Diriwayatkan bahwa ‘Umar bin Al-Khaththab berkata: “Barangsiapa banyak pembicaraannya, banyak pula tergelincirnya. Dan barangsiapa banyak tergelincirnya, banyak pula dosanya. Dan barangsiapa banyak dosa-dosanya, neraka lebih pantas baginya”. *)*)[Riwayat Al-Qudhai di dalam Musnad Asy-Syihab, no. 374; Ibnu Hibban di dalam Raudhatul 'Uqala', hlm. 44. Dinukil dari Jami’ul ‘Ulum wal Hikam, juz: 1, hlm: 339, karya Imam Ibnu Rojab, dengan penelitian Syu’aib Al-Arnauth dan Ibrohim Bajis; penerbit Ar-Risalah; cet: 5; th: 1414 H/ 1994 M]
Diriwayatkan bahwa Ibnu Mas’ud pernah bersumpah dengan nama Allah, lalu mengatakan: “Tidak ada di muka bumi ini sesuatu yang lebih pantas terhadap lamanya penjara daripada lidah!” *)*)[Riwayat Ibnu Hibban di dalam Raudhatul 'Uqala', hlm. 48. Dinukil dari Jami’ul ‘Ulum wal Hikam, juz: 1, hlm. 340]
Diriwayatkan bahwa Ibnu Mas’ud berkata: “Jauhilah fudhuulul kalam (pembicaraan yang melebihi keperluan). Cukup bagi seseorang berbicara yang menyampaikan kebutuhannya”. *)*)[Jami’ul ‘Ulum wal Hikam, juz: 1, hlm. 339]

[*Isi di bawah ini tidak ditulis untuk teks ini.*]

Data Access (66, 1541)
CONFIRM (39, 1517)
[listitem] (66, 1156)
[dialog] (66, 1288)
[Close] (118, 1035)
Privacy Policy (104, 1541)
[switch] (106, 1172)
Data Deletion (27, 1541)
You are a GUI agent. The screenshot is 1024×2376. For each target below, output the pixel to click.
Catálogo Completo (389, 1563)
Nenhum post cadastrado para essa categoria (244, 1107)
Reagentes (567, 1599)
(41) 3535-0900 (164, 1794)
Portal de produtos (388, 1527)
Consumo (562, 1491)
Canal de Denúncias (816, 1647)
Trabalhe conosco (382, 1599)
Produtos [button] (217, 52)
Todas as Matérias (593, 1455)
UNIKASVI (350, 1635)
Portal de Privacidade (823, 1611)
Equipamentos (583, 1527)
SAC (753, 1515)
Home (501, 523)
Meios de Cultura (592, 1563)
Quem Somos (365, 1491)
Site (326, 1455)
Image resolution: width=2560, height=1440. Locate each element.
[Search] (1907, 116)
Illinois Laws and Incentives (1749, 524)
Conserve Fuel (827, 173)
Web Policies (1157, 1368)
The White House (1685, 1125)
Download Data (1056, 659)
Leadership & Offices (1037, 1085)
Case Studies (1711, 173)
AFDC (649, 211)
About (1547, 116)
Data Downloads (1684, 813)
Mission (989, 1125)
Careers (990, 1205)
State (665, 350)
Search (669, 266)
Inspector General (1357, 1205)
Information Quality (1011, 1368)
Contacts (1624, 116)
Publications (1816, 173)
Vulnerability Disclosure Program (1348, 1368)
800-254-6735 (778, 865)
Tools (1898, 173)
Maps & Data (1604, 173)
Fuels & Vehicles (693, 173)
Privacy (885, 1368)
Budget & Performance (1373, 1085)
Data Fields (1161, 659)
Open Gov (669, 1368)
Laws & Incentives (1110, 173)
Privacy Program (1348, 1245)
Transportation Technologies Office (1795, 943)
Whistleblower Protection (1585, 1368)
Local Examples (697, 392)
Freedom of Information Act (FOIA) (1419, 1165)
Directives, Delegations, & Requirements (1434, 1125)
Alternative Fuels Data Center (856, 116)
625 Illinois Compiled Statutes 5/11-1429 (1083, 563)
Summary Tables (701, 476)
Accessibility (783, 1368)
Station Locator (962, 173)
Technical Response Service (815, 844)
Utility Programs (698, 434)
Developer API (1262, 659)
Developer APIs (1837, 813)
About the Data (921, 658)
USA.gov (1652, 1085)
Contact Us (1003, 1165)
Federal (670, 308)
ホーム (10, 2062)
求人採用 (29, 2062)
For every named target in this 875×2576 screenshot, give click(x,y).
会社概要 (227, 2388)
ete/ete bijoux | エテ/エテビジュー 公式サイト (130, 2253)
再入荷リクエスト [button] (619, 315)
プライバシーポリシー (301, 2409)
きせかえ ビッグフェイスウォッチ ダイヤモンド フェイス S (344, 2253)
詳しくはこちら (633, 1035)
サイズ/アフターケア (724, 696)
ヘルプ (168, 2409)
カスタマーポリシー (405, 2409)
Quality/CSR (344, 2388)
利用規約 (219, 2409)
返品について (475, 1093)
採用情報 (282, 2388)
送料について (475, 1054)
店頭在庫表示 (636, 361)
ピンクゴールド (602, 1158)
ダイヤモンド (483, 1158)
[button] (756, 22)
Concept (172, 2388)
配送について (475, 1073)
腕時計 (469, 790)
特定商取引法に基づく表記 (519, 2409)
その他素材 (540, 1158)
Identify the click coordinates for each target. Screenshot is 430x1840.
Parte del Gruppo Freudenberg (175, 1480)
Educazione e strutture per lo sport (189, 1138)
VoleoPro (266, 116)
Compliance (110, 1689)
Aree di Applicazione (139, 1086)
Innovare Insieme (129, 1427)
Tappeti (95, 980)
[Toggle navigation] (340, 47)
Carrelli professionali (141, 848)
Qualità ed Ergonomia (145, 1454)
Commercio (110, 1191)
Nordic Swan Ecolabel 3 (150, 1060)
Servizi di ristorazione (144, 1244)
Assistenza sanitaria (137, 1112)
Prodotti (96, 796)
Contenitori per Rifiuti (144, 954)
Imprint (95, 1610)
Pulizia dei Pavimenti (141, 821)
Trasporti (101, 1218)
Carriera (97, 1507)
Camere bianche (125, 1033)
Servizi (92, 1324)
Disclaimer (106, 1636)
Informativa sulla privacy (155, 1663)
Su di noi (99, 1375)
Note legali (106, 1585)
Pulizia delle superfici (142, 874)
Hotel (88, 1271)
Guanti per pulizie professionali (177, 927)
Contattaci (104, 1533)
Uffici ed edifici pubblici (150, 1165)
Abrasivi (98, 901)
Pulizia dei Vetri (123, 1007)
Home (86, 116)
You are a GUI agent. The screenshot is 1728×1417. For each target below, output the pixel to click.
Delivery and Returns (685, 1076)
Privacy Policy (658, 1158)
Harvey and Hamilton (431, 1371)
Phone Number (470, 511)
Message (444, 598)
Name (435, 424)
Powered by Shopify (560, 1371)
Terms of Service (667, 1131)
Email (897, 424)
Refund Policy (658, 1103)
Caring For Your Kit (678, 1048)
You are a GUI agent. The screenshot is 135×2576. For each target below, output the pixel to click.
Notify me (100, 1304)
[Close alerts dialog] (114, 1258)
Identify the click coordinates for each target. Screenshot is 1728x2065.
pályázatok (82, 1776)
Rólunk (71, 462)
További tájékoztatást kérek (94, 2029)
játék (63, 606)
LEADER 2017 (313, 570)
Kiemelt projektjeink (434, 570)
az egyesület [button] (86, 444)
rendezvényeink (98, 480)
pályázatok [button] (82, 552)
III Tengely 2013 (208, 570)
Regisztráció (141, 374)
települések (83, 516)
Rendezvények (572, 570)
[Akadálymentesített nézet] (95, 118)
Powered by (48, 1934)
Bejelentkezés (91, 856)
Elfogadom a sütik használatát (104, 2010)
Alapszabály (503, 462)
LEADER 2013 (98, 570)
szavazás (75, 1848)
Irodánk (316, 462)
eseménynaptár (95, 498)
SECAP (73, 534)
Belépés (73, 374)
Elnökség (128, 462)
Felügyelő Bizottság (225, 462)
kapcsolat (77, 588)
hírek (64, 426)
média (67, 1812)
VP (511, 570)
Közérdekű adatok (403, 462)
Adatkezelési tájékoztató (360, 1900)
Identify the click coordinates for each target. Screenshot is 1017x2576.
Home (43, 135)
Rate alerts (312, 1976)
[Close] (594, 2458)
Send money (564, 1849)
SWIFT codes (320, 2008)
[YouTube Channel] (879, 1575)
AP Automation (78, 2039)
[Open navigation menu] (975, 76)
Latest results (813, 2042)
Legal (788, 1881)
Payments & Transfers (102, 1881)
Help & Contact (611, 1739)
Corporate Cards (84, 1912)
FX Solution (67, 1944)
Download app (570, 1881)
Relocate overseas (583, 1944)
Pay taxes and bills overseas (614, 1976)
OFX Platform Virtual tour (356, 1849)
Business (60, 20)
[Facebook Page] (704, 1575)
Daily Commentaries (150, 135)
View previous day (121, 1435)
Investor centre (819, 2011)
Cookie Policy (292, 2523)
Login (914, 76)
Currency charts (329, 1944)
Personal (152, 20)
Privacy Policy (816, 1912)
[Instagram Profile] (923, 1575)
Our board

Syaqiq mengatakan: “‘Abdullah bin Mas’ud bertalbiyah di atas bukit Shofa, kemudian mengatakan: “Wahai lidah, katakanlah kebaikan niscaya engkau mendapatkan keberuntungan, diamlah niscaya engkau selamat, sebelum engaku menyesal”. Orang-orang bertanya: “Wahai Abu ‘Abdurrahman, ini adalah suatu perkataan yang engkau ucapkan sendiri, atau engkau dengar|?” Dia menjawab|: “Tidak, bahkan aku telah mendengar Rasulallah shallallahu ‘alaihi wasallam bersabda:
أَكْثَرُ خَطَايَا إِبْنِ آدَمَ فِي لِسَانِهِ
Mayoritas kesalahan anak Adam adalah pada lidahnya. (HR. Thabarani, Ibnu ‘Asakir, dan lainnya. Lihat Silsilah Ash-Shahihah, no. 534)
Diriwayatkan bahwa Ibnu Buraidah mengatakan: “Aku melihat Ibnu ‘Abbas memegangi lidahnya sambil berkata “Celaka engkau, katakanlah kebaikan, engkau mendapatkan keberuntungan. Dimalah dari keburukan, niscaya engkau selamat. Jika tidak, ketahuilah bahwa engaku akan menyesal”. *)*)[Aafatul lisaan, hlm. 161]
Diriwayatkan bahwa An-Nakhai berkata: “Manusia binasa pada fudhuulul maal (harta yang melebihi kebutuhan) dan fudhuulul kalam”. *)*)[Jami’ul ‘Ulum wal Hikam, juz: 1, hlm. 339]
Diriwayatkan bahwa ada seseorang yang bermimpi bertemu dengan seorang ‘alim besar. Kemudian orang ‘alim itu ditanya tentang keadaannya, dia menjawab: “Aku diperiksa tentang satu kalimat yang dahulu aku ucapkan. Yaitu aku dahulu pernah mengatakan “Manusia sangat membutuhkan hujan!” Aku ditanya: “Tahukah engkau tahu bahwa Aku (Allah) lebih mengetahui terhadap mash-lahat hamba-hambaKu?” *)*)[Aafatul lisaan, hlm. 160-161]
Diriwayatkan bahwa seorang Salaf mengatakan: “Seorang mukmin itu menyedikitkan omongan dan memperbanyak amalan. Adapun orang munafik, dia memperbanyak omongan dan menyedikitkan amalan”.
Diriwayatkan bahwa seorang Salaf mengatakan: “Selama aku belum berbicara dengan satu kalimat, maka aku manguasainya. Namun jika aku telah mengucapkannya, maka kalimat itu menguasaiku”.
Diriwayatkan bahwa seorang Salaf mengatakan: “Diam adalah ibadah tanpa kelelahan, keindahan tanpa perhiasan, kewibawaan tanpa kekuasaan, anda tidak perlu beralasan karenanya, dan dengannya aibmu tertutupi”. *)*)[Lihat Hashaaidul Alsun, hlm. 175-176]
Kesimpulannya adalah bahwa kita diperintahkan berbicara yang baik, dan diam dari keburukan. Jika berbicara hendaklah sesuai dengan keperluannya. Wallahul Musta’an.
MASHAADIR:
1- Aafaatul Lisaan fii Dhauil Kitab was Sunnah, karya Dr. Sa’id bin ‘Ali bin Wahf Al-Qahthani
2- Al-Adzkaar, karya imam An-Nawawi, tahqiiq dan takhriij syaikh Salim Al-Hilaali, penerbit Dar Ibni Hazm, cet. 2, th. 1425 H / 2004 M
3- Jami’ul ‘Ulum wal Hikam, karya Imam Ibnu Rojab, dengan penelitian Syu’aib Al-Arnauth dan Ibrohim Bajis; penerbit Ar-Risalah; cet: 5; th: 1414 H/ 1994 M)
4- Hashaaidul Alsun, karya syaikh Husain Al-’Awaisyah, penerbit. Darul Hijrah. Dan lain-lain.